Task to complete
The result should be the lines from the one holding "January 5, 2021 (44, 394)" to the final line of the records, retyped exactly.

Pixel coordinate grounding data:
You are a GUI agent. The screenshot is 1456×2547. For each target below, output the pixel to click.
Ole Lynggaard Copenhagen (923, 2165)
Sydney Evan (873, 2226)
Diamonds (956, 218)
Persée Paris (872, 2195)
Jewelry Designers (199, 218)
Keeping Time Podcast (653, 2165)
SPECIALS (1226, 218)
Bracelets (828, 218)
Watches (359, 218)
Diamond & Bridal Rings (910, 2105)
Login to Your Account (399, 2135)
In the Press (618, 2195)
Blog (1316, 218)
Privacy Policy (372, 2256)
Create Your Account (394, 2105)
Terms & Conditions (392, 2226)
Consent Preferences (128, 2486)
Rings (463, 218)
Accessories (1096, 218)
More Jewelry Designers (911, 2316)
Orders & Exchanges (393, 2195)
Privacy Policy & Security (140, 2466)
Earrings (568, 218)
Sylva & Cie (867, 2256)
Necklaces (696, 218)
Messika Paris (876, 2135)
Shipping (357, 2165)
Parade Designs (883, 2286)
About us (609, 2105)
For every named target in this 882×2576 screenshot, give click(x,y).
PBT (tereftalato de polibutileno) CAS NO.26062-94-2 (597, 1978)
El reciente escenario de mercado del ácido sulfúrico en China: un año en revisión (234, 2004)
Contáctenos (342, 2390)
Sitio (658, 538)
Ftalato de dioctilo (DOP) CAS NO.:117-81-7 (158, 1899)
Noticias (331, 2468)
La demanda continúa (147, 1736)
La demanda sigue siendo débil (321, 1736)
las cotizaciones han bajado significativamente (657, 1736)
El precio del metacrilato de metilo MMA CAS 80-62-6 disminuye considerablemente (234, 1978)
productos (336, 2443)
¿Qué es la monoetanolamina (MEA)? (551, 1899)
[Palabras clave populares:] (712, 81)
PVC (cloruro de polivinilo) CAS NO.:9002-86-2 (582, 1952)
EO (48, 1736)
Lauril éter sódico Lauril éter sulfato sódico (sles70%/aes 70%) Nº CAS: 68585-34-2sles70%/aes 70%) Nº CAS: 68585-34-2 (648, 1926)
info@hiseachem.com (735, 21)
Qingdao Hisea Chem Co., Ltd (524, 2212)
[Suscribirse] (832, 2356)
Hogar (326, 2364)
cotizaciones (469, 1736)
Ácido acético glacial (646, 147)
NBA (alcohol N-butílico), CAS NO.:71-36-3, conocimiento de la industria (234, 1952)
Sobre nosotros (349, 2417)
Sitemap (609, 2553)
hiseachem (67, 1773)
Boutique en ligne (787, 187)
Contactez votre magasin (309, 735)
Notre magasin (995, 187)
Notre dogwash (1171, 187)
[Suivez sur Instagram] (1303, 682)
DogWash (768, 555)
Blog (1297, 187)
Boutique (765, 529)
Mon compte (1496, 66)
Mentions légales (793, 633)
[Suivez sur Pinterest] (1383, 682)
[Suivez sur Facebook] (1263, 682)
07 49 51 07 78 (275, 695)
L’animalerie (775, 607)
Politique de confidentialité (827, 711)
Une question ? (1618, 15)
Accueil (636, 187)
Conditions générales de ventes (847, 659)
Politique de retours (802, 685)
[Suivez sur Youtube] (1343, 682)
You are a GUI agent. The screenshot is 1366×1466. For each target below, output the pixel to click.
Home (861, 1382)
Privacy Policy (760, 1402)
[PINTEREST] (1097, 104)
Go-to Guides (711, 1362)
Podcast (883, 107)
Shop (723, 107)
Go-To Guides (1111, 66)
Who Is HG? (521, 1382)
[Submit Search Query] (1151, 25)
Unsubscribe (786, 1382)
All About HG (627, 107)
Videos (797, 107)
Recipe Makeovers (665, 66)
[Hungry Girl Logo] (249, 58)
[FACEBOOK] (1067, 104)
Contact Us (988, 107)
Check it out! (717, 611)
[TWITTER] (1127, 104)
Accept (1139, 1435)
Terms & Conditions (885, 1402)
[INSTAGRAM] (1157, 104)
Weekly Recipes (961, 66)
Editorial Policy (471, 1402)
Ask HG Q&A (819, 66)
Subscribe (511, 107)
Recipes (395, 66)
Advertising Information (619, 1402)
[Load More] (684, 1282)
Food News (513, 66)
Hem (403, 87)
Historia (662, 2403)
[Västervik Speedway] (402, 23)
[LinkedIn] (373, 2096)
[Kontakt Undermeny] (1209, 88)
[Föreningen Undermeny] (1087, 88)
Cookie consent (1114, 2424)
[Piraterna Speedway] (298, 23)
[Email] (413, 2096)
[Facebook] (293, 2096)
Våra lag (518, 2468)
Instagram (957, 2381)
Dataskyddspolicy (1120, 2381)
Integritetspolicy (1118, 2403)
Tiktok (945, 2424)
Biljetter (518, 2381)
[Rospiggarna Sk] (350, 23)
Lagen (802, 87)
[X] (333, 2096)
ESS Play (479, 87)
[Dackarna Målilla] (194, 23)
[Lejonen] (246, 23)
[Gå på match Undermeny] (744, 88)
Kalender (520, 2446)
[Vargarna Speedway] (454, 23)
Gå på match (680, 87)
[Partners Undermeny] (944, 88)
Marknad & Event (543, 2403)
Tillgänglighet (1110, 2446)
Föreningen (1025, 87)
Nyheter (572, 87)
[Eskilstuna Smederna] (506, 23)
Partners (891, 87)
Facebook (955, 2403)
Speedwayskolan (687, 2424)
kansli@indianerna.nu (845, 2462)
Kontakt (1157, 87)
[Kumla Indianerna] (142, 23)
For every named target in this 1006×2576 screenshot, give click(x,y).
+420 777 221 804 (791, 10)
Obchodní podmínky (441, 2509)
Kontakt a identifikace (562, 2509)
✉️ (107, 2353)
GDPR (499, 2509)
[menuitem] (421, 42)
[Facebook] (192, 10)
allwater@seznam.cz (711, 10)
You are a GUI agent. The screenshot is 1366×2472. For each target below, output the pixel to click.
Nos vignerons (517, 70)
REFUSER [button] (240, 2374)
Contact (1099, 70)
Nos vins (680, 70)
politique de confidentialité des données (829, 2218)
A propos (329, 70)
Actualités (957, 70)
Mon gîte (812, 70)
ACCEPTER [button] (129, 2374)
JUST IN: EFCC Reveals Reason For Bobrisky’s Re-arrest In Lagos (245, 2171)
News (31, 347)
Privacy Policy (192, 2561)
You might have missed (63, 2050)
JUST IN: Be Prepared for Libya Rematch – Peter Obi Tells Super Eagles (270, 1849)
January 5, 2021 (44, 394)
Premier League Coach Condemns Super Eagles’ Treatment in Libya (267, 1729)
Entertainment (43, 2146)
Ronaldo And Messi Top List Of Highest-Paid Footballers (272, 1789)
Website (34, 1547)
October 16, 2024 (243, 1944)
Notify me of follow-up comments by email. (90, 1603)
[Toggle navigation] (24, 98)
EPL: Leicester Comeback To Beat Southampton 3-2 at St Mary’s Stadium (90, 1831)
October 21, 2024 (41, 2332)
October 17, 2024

Written answer
January 5, 2021 (44, 394)
Premier League Coach Condemns Super Eagles’ Treatment in Libya (267, 1729)
Entertainment (43, 2146)
Ronaldo And Messi Top List Of Highest-Paid Footballers (272, 1789)
Website (34, 1547)
October 16, 2024 (243, 1944)
Notify me of follow-up comments by email. (90, 1603)
[Toggle navigation] (24, 98)
EPL: Leicester Comeback To Beat Southampton 3-2 at St Mary’s Stadium (90, 1831)
October 21, 2024 (41, 2332)
October 17, 2024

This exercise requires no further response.